Théobard arriva bientôt, conduisant la petite Amalabergue avec plusieurs femmes de sa suite. Le soin de la recevoir, et les fêtes qu'occasionnèrent son arrivée, occupant le roi de Thuringe, Childéric et Bazine s'étoient trouvés seuls plusieurs fois. Au bonheur de s'aimer, ils avoient enfin ajouté celui de se le dire; mais Childéric attend des nouvelles de Viomade, et ce n'est qu'après les avoir reçues, et au moment de retourner dans ses états, qu'il demandera la main de la princesse; jusques-là, heureux de se voir, et mille fois heureux, ils s'aimeront en silence: tel est leur projet; c'est de lui qu'ils s'entretiennent, c'est à lui qu'ils pensent, et c'est en lui qu'ils espèrent. Que ne peuvent-ils passer ainsi toute leur vie!.. Mais Bazin va troubler des jours si beaux, un bonheur si pur, et punir la princesse de cette rare beauté, dont, jusque-là, il n'avoit point éprouvé l'empire.

FIN DU LIVRE QUATORZIÈME

CHILDÉRIC.
LIVRE QUINZIÈME

SOMMAIRE DU LIVRE QUINZIÈME

Portrait du roi de Thuringe: il est amoureux.
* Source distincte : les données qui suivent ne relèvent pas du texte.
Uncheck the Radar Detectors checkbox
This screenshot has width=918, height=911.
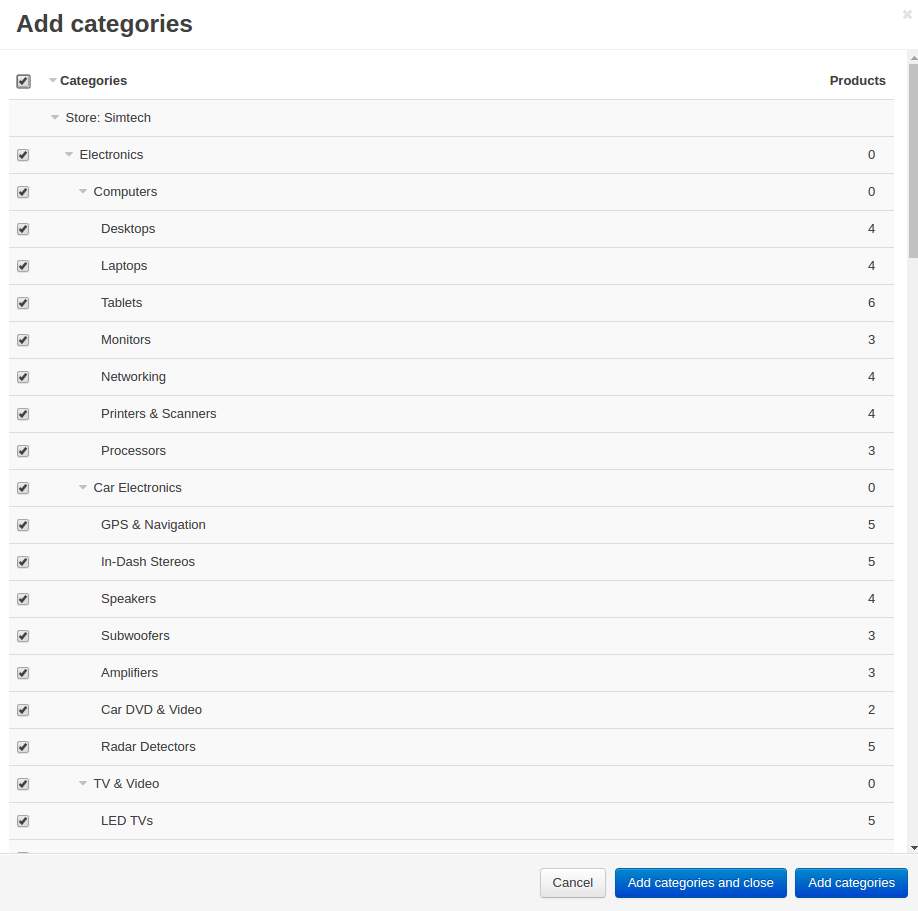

Portrait de Théobard, chef du conseil. Bazin assemble son conseil, et lui expose les raisons politiques qui lui font souhaiter la main de Bazine; il est approuvé. La princesse reçoit l'ordre de se rendre le lendemain au conseil; elle obéit avec effroi. Le roi lui offre le trône qu'elle refuse avec modestie. Bazin lui donne quelques jours pour se préparer à l'hymen qu'il va ordonner: elle se retire et confie sa douleur à Eusèbe; mais elle est prisonnière dans son palais. Berthilie lui annonce qu'elle n'en sortira que pour marcher au temple. Ces nouvelles se répandent. Childéric ne peut contenir son indiscrète douleur. Bazin ordonne une fête; la princesse est contrainte d'y paroître; l'espoir d'y voir Childéric la soutient; elle est pâle et mourante. Bazin, jaloux, épie les amans, surprend leur secret, et prépare sa vengeance; il reconduit Bazine vers son palais, la confie à Théobard, rentre dans la salle des jeux, et jouit de l'inquiétude de Childéric jusqu'au moment où Théobard reparoît; alors il donne le signal qui termine la fête. Théobard a conduit Bazine et Eusèbe dans la roche sombre: elles y sont enfermées. Désespoir d'Eusèbe; elle raconte à la princesse l'histoire de la roche sombre, et celle de la mort d'Humfroi son père.

LIVRE QUINZIÈME

Bazin avoit près de soixante ans, une santé robuste, un extérieur noble, un regard farouche, le cœur altier, et jusqu'alors insensible à l'amour; l'orgueil de commander l'avoit privé du charme d'obtenir; jamais il n'avoit rien sollicité, rien attendu, rien espéré; il régnoit au sein même des plaisirs, qui s'en effarouchoient et fuyoient loin de lui, ne lui laissant que le dégoût.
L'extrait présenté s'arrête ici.